1) Герштейн Э. Мемуары. М.: Захаров, 2002. См. раздел «Анна Ахматова и Лев Гумилев» (с. 436—542).

2) Тынянов Ю. Поэтика. История литературы. Кино. М.: Наука, 1977. С. 180.

3) Там же. С. 174—175.

4) Цит. по: Лекманов О. Концепция «Серебряного века» и акмеизма в «Записных книжках» А. Ахматовой // НЛО. 2000. № 46. С. 227.

5) Тынянов Ю. Цит. соч. С. 175.

6) Тынянов Ю. Вопрос о Тютчеве // Там же. С. 51.

7) Герштейн Э. Указ соч. С. 475.

8) Ср., например, стихотворение 1915 г. из «Белой стаи» «Буду тихо на погосте…», «Где, высокая, твой цыганенок…», поэму «У самого моря».

9) См.: Ямпольский Михаил.

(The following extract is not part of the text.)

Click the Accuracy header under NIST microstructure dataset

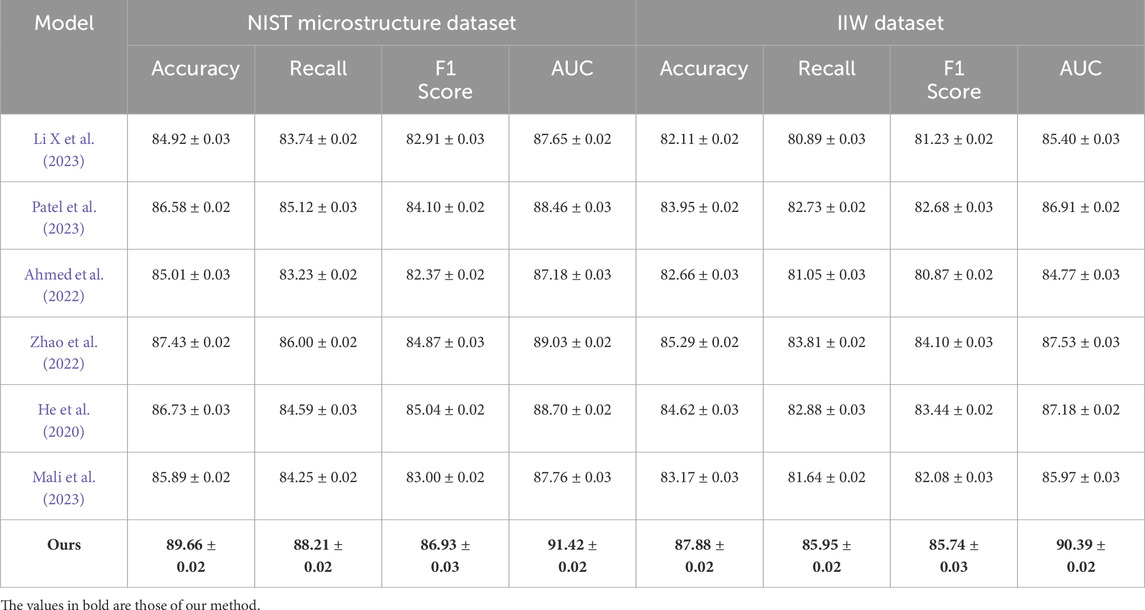195,69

Физиология символического. Книга 1. Возвращение Левиафана. М.: НЛО, 2004. Это исследование посвящено метаморфозам власти при переходе от абсолютной монархии к демократии и, в частности, символике королевского тела, традиционно связанного с идеей сакральности и жертвоприношением. Если у Ямпольского описывается казнь короля бывшими подданными, то у Тименчика — ритуализованная, растянутая на годы самоказнь королевы, доказывающей, что она-то королева и есть.